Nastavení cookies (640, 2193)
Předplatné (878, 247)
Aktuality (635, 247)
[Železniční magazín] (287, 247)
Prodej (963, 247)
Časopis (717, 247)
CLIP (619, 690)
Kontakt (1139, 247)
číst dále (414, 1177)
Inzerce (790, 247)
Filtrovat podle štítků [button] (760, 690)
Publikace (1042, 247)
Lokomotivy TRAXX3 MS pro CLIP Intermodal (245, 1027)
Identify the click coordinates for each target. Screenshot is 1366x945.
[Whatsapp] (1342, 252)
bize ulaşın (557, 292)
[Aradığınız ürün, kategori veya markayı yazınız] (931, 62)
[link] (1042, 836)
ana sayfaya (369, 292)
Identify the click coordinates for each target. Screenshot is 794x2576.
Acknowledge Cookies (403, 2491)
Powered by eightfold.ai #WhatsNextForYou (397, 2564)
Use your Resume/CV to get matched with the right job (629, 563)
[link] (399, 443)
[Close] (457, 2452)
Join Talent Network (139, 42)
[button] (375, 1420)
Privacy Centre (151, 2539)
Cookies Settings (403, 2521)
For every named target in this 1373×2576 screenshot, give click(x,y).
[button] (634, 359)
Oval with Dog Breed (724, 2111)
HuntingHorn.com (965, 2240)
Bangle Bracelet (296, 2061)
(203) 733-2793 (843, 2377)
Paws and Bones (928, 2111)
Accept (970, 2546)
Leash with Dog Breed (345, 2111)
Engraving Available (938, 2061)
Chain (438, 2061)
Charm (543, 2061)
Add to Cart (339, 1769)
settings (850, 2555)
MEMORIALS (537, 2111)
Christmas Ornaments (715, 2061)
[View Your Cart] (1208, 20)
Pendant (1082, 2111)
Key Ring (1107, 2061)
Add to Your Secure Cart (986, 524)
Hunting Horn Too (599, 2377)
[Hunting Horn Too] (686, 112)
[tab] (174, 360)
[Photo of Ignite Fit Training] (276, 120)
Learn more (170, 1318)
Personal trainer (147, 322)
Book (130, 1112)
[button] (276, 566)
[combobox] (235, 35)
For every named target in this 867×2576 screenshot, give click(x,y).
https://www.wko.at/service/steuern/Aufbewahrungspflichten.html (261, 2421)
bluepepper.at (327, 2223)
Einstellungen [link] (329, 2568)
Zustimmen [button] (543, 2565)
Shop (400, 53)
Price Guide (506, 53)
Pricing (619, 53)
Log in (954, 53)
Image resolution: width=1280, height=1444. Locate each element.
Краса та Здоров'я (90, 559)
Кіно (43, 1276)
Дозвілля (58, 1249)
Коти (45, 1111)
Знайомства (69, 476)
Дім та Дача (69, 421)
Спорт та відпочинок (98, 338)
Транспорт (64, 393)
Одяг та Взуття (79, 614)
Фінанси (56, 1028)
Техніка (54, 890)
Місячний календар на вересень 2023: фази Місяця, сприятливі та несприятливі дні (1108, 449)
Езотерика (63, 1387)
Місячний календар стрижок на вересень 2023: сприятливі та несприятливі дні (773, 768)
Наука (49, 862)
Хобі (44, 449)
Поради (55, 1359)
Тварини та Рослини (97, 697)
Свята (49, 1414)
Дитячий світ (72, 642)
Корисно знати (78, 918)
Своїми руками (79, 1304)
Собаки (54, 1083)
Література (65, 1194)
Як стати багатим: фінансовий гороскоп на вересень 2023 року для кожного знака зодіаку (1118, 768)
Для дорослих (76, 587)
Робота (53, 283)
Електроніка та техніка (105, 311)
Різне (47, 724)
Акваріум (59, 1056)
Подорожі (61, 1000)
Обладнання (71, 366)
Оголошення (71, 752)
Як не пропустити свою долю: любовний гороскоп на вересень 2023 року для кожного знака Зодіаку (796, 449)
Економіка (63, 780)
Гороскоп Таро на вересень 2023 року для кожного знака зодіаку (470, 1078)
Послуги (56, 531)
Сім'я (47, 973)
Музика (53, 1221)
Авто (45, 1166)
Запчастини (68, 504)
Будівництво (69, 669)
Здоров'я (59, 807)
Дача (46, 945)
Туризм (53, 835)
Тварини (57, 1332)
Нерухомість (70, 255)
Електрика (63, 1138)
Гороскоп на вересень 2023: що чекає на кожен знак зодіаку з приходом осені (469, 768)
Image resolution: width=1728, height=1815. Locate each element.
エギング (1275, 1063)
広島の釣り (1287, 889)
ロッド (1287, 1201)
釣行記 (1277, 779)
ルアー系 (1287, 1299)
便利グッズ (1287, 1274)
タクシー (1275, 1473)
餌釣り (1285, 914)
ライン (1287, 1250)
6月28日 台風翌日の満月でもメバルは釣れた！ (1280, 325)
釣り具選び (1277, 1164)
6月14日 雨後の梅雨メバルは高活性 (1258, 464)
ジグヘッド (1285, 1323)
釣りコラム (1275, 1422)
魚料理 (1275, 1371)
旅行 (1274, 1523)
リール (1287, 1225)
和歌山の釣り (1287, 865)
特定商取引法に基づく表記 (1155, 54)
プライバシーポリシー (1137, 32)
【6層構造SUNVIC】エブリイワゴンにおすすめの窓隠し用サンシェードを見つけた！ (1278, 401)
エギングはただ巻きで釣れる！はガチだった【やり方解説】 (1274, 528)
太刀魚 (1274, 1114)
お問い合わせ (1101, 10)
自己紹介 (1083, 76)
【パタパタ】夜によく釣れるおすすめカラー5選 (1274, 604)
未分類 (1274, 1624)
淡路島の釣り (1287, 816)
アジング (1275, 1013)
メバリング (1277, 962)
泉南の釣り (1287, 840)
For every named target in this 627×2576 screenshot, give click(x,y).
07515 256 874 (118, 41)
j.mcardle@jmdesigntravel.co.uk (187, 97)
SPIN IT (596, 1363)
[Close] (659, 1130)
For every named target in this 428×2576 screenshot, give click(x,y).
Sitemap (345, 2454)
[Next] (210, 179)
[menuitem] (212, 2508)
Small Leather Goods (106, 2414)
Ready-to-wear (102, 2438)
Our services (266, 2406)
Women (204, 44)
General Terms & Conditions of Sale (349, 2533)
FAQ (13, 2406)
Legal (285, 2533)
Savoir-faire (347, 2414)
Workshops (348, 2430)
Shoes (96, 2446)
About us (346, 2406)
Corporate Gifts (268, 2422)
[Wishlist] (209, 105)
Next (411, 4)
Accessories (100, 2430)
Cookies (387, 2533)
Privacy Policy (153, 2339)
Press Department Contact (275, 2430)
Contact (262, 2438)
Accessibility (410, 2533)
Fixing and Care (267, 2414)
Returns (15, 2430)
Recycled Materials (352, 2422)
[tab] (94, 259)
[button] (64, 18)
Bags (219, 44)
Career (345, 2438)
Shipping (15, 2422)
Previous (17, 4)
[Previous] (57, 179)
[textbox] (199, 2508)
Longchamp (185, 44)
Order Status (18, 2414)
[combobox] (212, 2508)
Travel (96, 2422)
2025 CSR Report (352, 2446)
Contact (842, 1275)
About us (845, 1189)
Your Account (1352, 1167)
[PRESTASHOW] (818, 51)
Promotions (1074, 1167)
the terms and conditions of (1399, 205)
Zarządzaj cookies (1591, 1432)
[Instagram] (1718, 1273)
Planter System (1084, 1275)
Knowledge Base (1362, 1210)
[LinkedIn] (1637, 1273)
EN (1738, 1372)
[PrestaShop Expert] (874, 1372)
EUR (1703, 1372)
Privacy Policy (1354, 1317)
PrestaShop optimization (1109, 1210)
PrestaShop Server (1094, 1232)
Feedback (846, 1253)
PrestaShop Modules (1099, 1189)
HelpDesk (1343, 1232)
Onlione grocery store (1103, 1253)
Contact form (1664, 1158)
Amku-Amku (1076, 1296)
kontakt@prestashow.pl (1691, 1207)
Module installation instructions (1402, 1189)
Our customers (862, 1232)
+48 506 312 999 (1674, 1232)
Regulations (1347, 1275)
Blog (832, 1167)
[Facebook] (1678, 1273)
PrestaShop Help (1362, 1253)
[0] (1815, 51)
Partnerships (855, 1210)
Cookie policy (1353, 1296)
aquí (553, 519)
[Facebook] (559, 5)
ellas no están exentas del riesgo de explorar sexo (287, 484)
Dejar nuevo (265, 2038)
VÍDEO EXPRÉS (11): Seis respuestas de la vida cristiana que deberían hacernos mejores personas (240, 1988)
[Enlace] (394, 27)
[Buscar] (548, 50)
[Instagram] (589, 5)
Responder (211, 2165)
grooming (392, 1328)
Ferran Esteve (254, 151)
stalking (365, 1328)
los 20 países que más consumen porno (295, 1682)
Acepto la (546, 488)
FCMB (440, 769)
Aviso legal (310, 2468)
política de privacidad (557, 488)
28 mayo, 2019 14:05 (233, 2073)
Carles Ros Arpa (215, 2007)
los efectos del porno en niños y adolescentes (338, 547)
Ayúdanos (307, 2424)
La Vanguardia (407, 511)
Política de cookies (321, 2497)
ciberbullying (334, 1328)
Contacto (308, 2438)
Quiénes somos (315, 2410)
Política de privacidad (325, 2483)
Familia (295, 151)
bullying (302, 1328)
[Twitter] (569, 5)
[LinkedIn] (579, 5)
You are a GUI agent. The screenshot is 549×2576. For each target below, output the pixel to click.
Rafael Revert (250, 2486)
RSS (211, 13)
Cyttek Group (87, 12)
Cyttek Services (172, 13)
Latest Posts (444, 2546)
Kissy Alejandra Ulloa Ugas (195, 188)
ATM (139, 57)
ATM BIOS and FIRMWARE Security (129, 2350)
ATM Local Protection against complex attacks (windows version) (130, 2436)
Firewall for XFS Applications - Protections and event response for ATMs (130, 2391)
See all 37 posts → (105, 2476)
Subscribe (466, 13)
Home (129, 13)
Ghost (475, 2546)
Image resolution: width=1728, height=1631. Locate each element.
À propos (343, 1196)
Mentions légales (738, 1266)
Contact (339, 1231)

What you need to do: Would you please write out, exactly and with no other lines, the stretch of the listing above from the line containing "Women (204, 44)" through the line containing "Longchamp (185, 44)"?

Written reply:
Women (204, 44)
General Terms & Conditions of Sale (349, 2533)
FAQ (13, 2406)
Legal (285, 2533)
Savoir-faire (347, 2414)
Workshops (348, 2430)
Shoes (96, 2446)
About us (346, 2406)
Corporate Gifts (268, 2422)
[Wishlist] (209, 105)
Next (411, 4)
Accessories (100, 2430)
Cookies (387, 2533)
Privacy Policy (153, 2339)
Press Department Contact (275, 2430)
Contact (262, 2438)
Accessibility (410, 2533)
Fixing and Care (267, 2414)
Returns (15, 2430)
Recycled Materials (352, 2422)
[tab] (94, 259)
[button] (64, 18)
Bags (219, 44)
Career (345, 2438)
Shipping (15, 2422)
Previous (17, 4)
[Previous] (57, 179)
[textbox] (199, 2508)
Longchamp (185, 44)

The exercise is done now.